Başta ABD, dünya mali piyasalarında aniden beliren likidite sorunları Türkiye ekonomisinin sorunlarını gölgede bıraktı. Bu koşullarda ben de işsizlik, dış açık, kamu borcu vs. reel ekonomi göstergelerine bakmayı daha sonraya bırakıyorum.
Kısa bir parantez açmak istiyorum. Küresel mali çalkantı ortamında bile içeride yüksek faiz tartışması sürüyor. Tavrım biliniyor. Bugünkü kırılganlığın sorumlusu 2003 sonrasında uygulanan yanlış para politikalarıdır. Tersini söylemek abesle iştigaldir.
Küresel mali çalkantı gelişmiş ülkeler düzeyinde da merkez bankalarını öne çıkardı. Modern piyasa ekonomisinde mali piyasalarla para otoritesi arasındaki ilişki çok karmaşıktır.
Üstelik her zaman iyi anlaşıldığı da söylenemez.
Ekonomik istikrar için merkez bankasının hükümetten bağımsızlığı sık vurgulanır.
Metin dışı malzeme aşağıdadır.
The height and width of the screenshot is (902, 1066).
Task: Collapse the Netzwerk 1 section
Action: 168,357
Ancak, piyasanın kısa vadeli çıkarlarına tabi olmaması en az o kadar, hatta daha önemlidir. Greenspan döneminde bu ilkenin ihmal edilmesi mevcut sıkıntıların temel nedendir.
Yatırımcı türleri
“Varlık” kavramının günlük dilde karşılığı yatırım aracıdır. Gayrimenkul, hisse senedi, döviz, devlet tahvili, mevduat ve yatırım fonlarını sayabiliriz. Birey ya da şirket bilançosunun aktifinde yer alırlar. Bilançonun pasifi ise yükümlülük yani borçlandan oluşur.
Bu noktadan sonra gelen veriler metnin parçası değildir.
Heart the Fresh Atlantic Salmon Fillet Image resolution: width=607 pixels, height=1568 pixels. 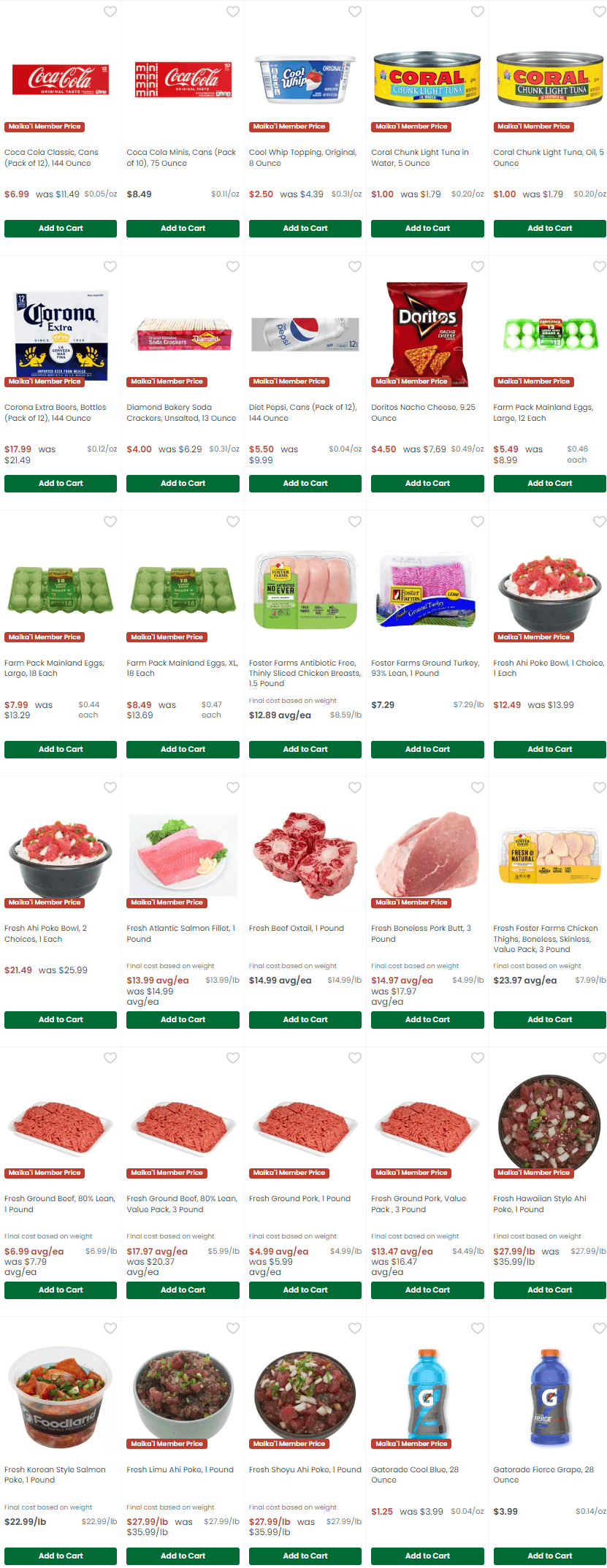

Gündemdeki önemini düşünerek açıklamayı gayrimenkul üzerinden yürütelim. Kolaylık olsun diye konutu alıyorum. Dükkân, büro, fabrika, arsa, tarla vs. diğer gayrimenkuller için de geçerlidir.
Değer artışı beklentisi ile konuta yatırım yapmanın üç farklı biçimine bakalım. En tutucusu diğer varlıklarını konuta dönüştürendir. Kredi kullanmadığı için mali piyasanın dışındadır. Dolayısı ile bizi ilgilendirmez.
Diğerleri konutu kredi ile alırlar yani mali piyasa devreye girer. İki grup olabilir. Birinin gelir ya da diğer serveti faiz ve anapara ödemelerini karşılayabilmektedir. Sağlamcı (müdebbir) yatırımcı diyebiliriz. Diğerinin ise borç servisine yetecek geliri ya da diğer serveti yoktur. Konutun fiyatında artışa güvenmektedir. Spekülatör yatırımcıdır.
Faizde yükselme genellikle konut talebinde ve fiyatlarında düşüşe yol açar. Mali kesim açısından sonuçları çok farklıdır. Sağlamcı kârdan zarar eder. Ama olay mali kesime yansımaz. Spekülatör ise konutu bankaya devreder. Böylece sorun mali kesimde kalır.
Balon patlayınca...
Olaydaki çevrimsellik çok ilginçtir. Düşük faiz dönemlerinde üç grubun da konut talebi artar. Konut fiyatları yükselir. Bu da talebi ve konut fiyatlarını tekrar arttırır. Spekülasyon dalgası kendini besleyen bir sürece dönüşür. Mali kesim bundan çok kazanır.
Oluşan saadet zinciri eninde sonunda kırılır. Bu kez çevrimsellik tersine çalışır. Fiyat ve talepteki düşüş birbirini besleyerek gider. Mali sistem aniden kendisi çok sayıda gayrimenkulün sahibi bulur. Likit varlıkları da tanım gereği aynı miktarda geriler. Sanırım mekanizmayı anladınız. Varlık balonlarının hem şişme hem de patlama aşamaları mali sistemin merkezinde yer alan para otoritesi için zor dönemlerdir. Birilerini mutlaka rahatsız edecek seçimler yapmaları gerekir. Yerim bitti. Bu önemli konuya geri döneceğim.